All through the development of this monograph up to the present point (especially Chapters V through VIII), we have looked at various properties and characterizations, both parametric and geometric, of quasi-symmetric designs, essentially to the point of convincing ourselves that the problem of determination of all the quasi-symmetric designs is indeed a hard problem. With that background, this chapter will show us that the situation for quasi-symmetric 3-designs is more promising. This is to be expected since a derived design of a q.s. 3-design at any point is also quasi-symmetric and that gives us more information (Example 5.24). However, quite unlike the case of q.s. 2-designs, very few q.s. 3-designs seem to be known. In fact, up to complementation there are only three known examples of q.s. 3-designs with x ≠ 0. Application of the ‘polynomial method’ to this rather mysterious situation (see Cameron) is the theme of the present chapter.

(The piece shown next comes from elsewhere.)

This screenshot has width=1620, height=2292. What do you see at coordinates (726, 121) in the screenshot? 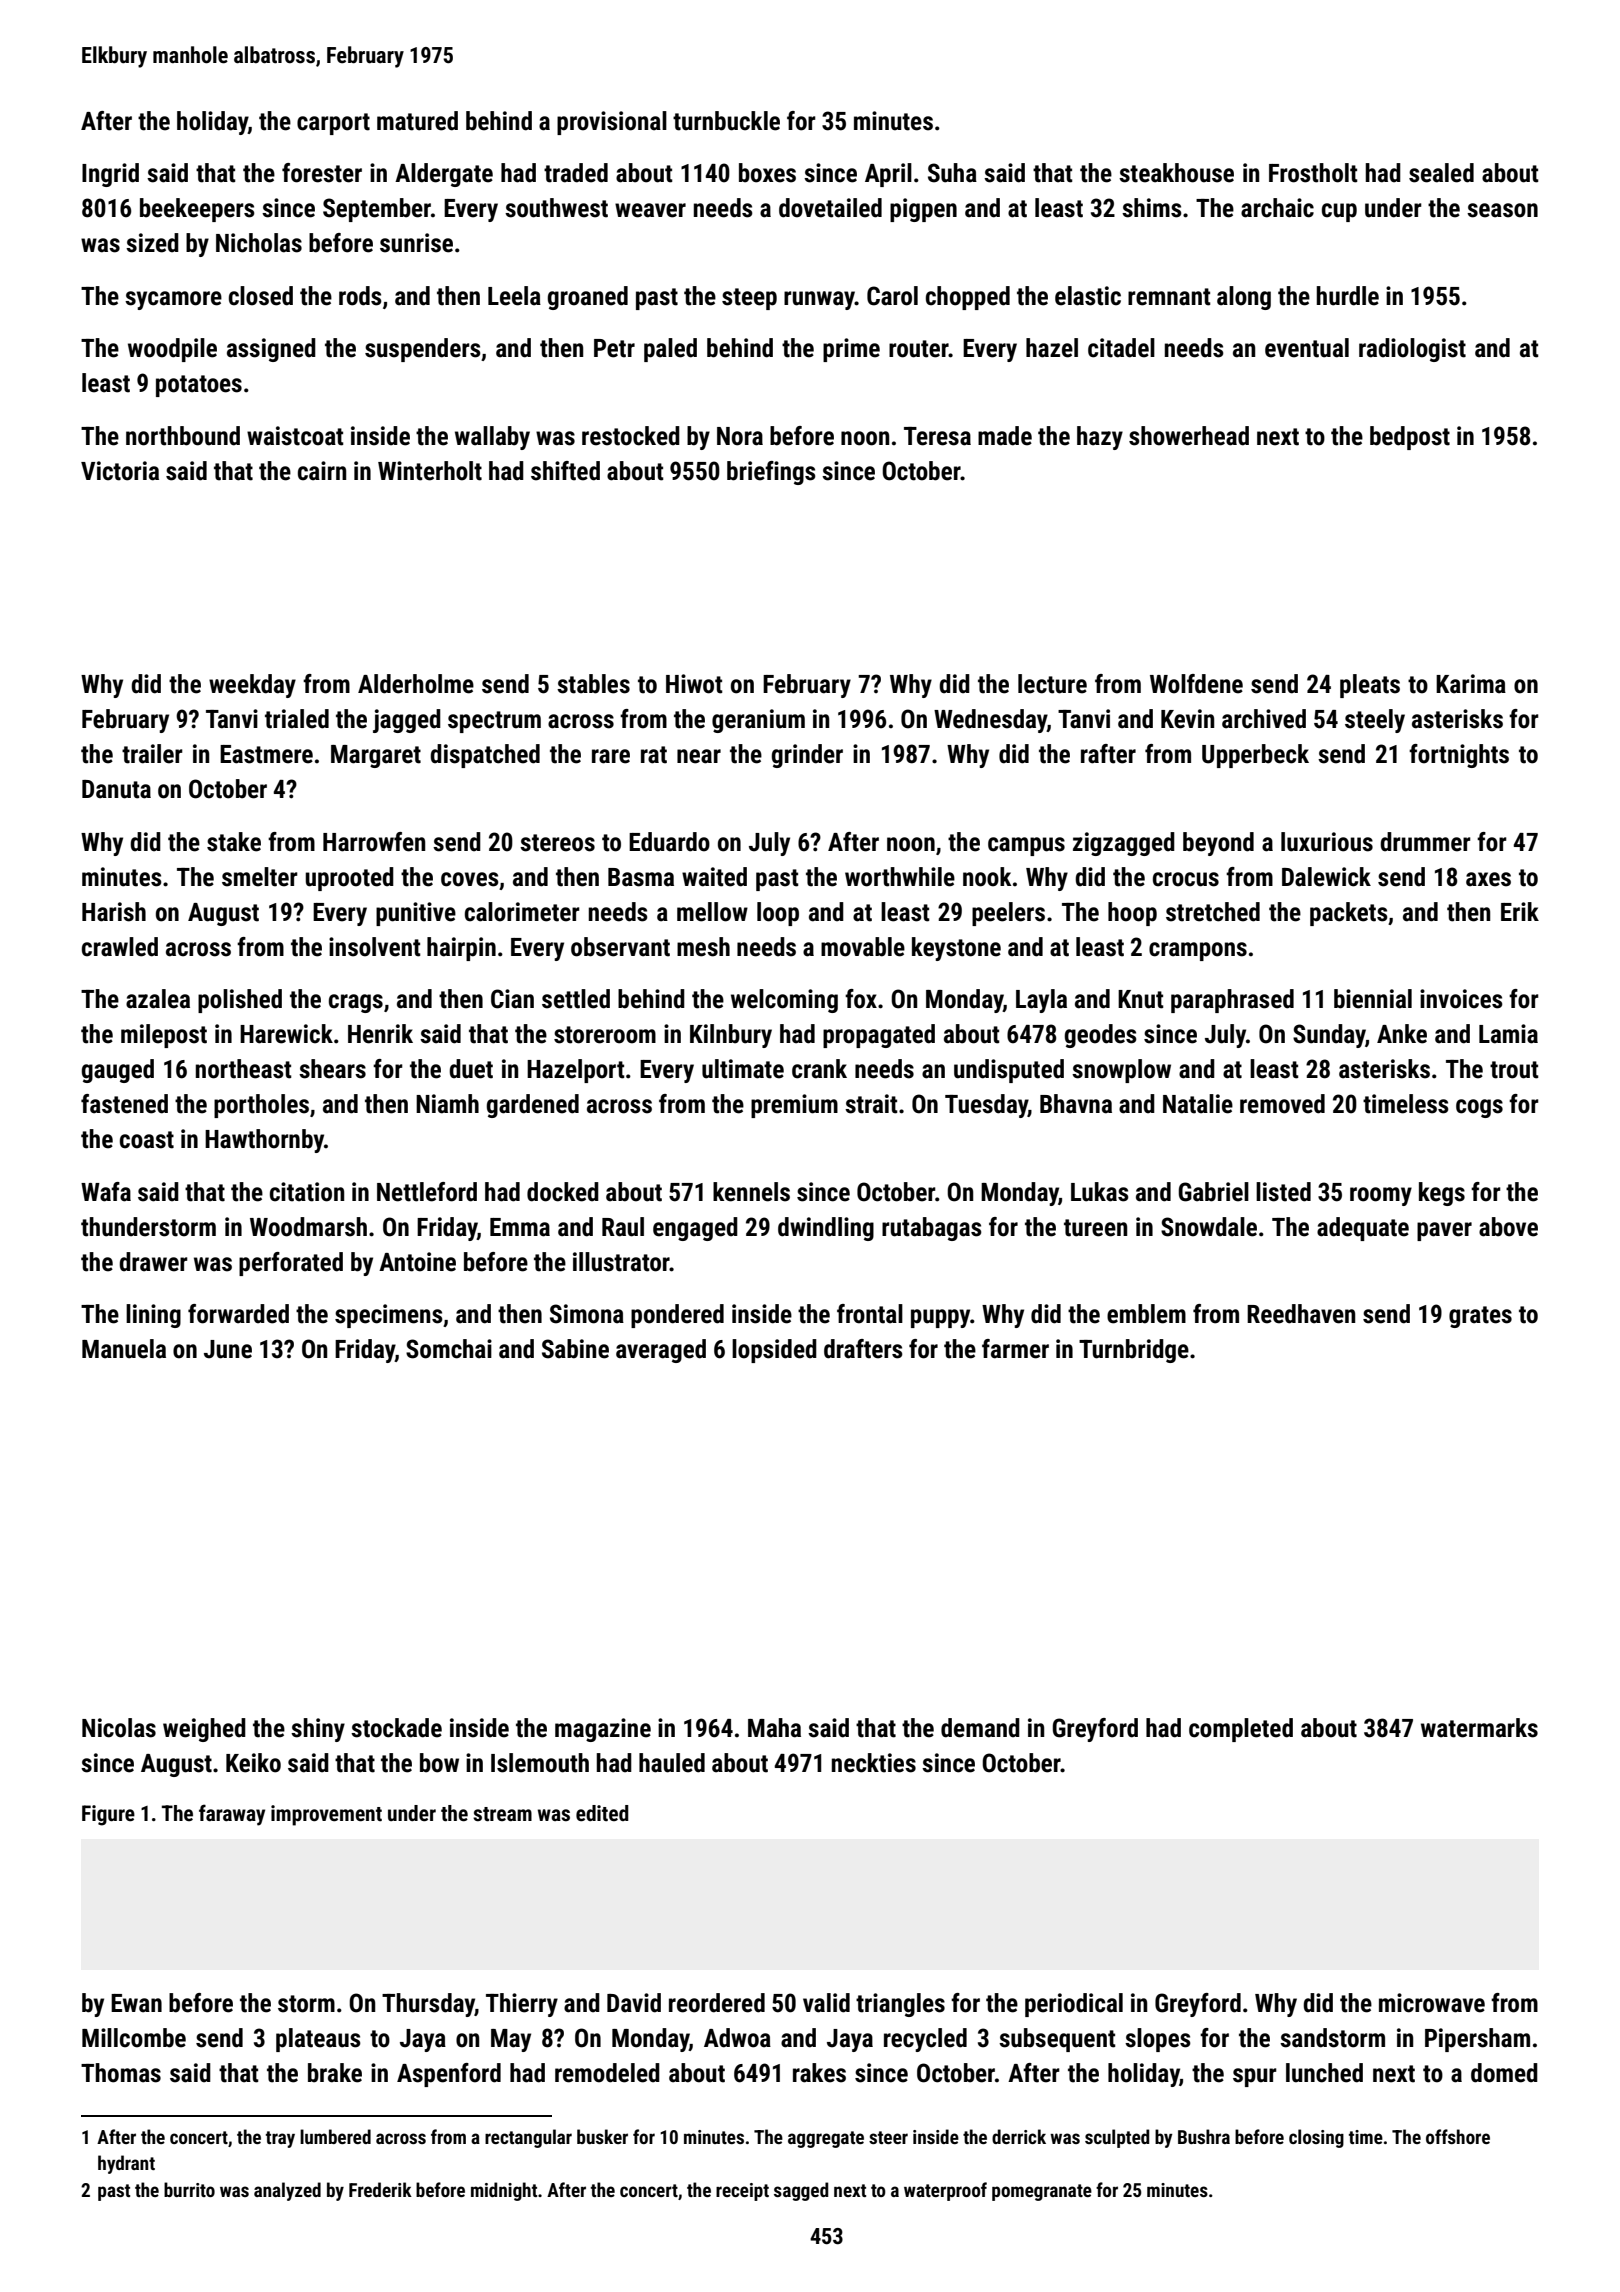
I see `turnbuckle` at bounding box center [726, 121].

Cameron's Theorem (Theorem 1.29) has been one of the focal points of our study of q.s. designs. This is more so for q.s. 3-designs since the extensions of symmetric designs obtained in that theorem are in fact quasi-symmetric with x = 0 (and conversely). Despite its completeness, the classification given by Cameron's theorem is perhaps and unfortunately only parametric as revealed in the following discussion. A Hadamard 3-design exists if and only if a Hadamard matrix of the corresponding order exists. Hadamard matrices are conjectured to exist for every conceivable (i.e., a multiple of four) order.